Here's a PHP snippet that will display those:
<?php
function getRequestHeaders() {
$headers = array();
foreach($_SERVER as $key => $value) {
if (substr($key, 0, 9) <> 'SSL_ESNI_') {
continue;
}
$headers[$key] = $value;
}
return $headers;
}
$headers = getRequestHeaders();
foreach ($headers as $header => $value) {
echo "$header: $value <br />\n";
}
?>
For now, similar information is also written to the lighttpd error.log for every request if logging is enabled.
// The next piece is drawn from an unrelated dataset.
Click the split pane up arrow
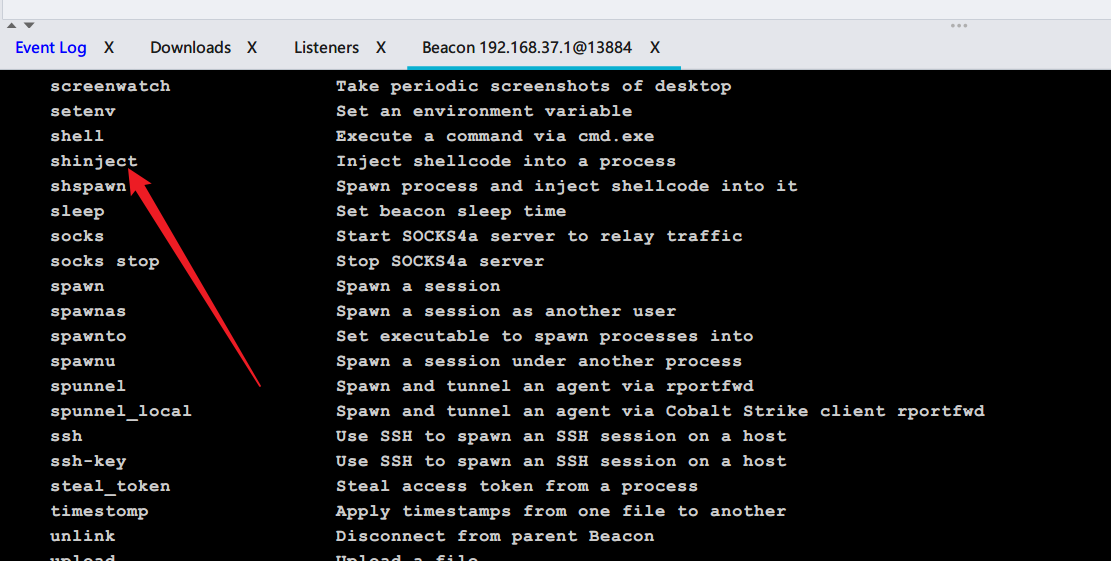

That has the result, the cover (if any) and the hidden (if any) and looks like:
2019-09-30 16:18:02: (mod_openssl.c.462) esni_status: success cover.defo.ie only.esni.defo.ie
2019-09-30 16:29:18: (mod_openssl.c.462) esni_status: not attempted NULL NULL
2019-09-30 16:29:38: (mod_openssl.c.462) esni_status: success NULL canbe.esni.defo.ie
The basic idea here is to explore whether or not it's useful to mark a VirtualHost as "ESNI only", i.e. to try deny it's existence if it's asked for via cleartext SNI. I'm very unsure if this is worthwhile but since it could be done, it may be fun to play and see if it turns out to be useful.
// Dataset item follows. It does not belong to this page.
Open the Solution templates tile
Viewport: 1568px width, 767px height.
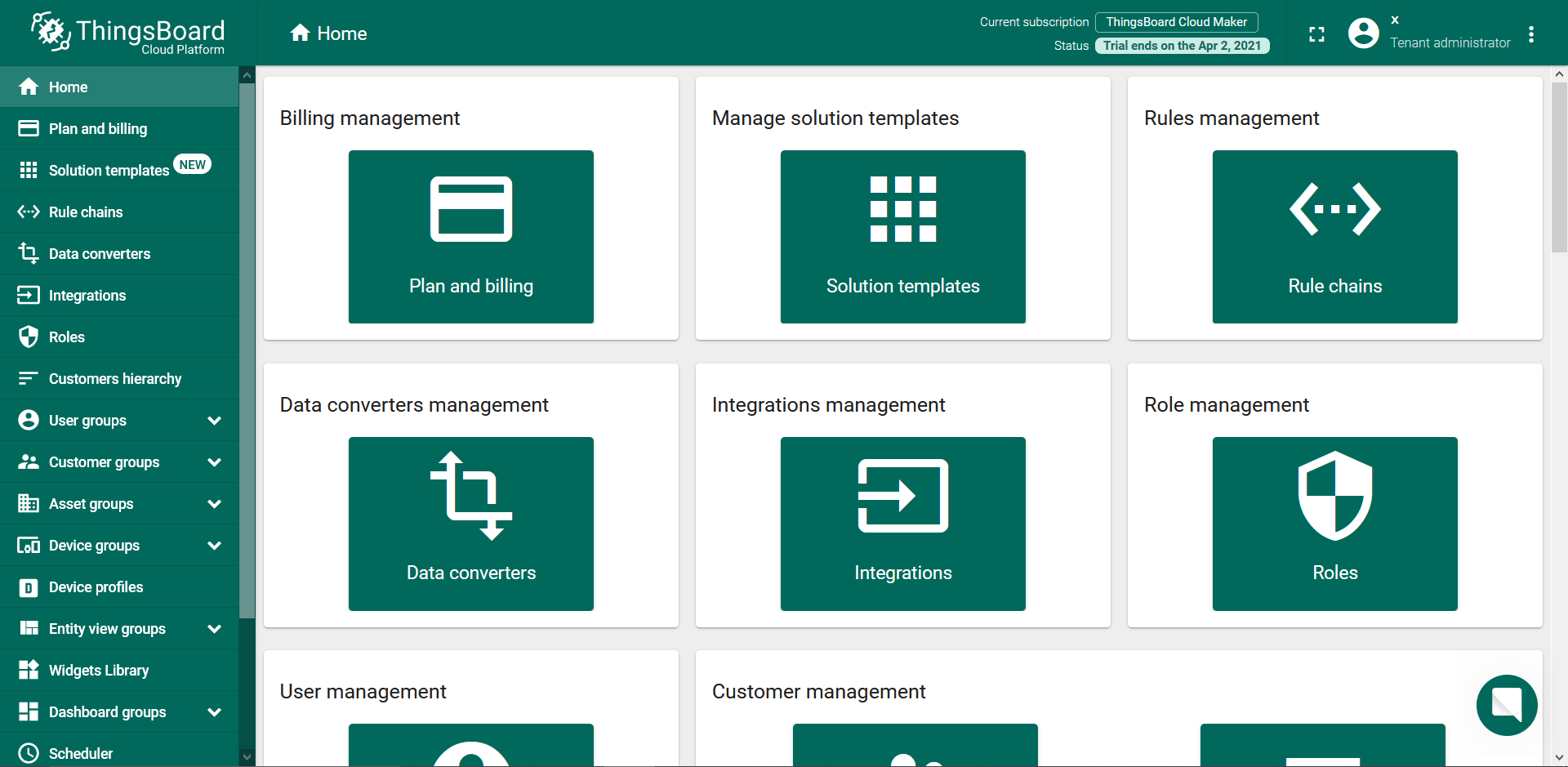[x=902, y=237]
To that end we've added an "ssl.esnionly" label that can be in a lighttpd configuration for a TLS listener. If that is present and if the relevant server.name is used in the cleartext SNI (with or without ESNI) then the TLS connection will fail. For example, in my localhost test setup baz.example.com is now maked "ESNI only" as is only.esni.defo.ie in our test deployment.
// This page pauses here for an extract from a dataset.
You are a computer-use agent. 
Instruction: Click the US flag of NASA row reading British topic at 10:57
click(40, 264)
Failing this check is logged in the error log, e.g.:
2019-10-07 21:33:33: (mod_openssl.c.531) esni_status: not attempted cover: NULL hidden: NULL
2019-10-07 21:33:33: (mod_openssl.c.644) esnionly abuse for only.esni.defo.ie from 2001:DB8::bad
2019-10-07 21:33:33: (mod_openssl.c.2130) SSL: 1 error:140000EA:SSL routines::callback failed
That log line includes the requesting IP address for now.
-
Test whether or not a client could assert the
SSL_ESNI_STATUSby sending an HTTP header field, e.g.:$ curl -H "SSL_ESNI_STATUS:brat" --connect-to foo.example.com:443:localhost:3443 https://foo.example.com/index.html --cacert cadir/oe.csr -
The check as to whether or not ESNI keys need to be re-loaded happens with each new TLS connection. (Actually loading keys only happens when the refresh period has gone by.) There may well be a better way to trigger that check, e.g. there is some timing-based code in
server.cbut putting OpenSSL-specific code in there would seem wrong, so maybe come back to this later. -
The interaction between "outside" key management and re-publication, coupled with the way I'm reloading keys caused a problem - initially keys were being reloaded every 1200 seconds, but there was only 3 minutes between the time when the "outside" key manager job generated new keys and the time when the zonefactory (re-)publisher tested to see if they worked. So that test was failing, resulting in the new keys not being published and things getting out of whack. As a quick, temporary, fix, I'm reloading keys every 2 mins now, but this just highlights the need for a different interface, e.g. sending a signal that a reload is needed or something.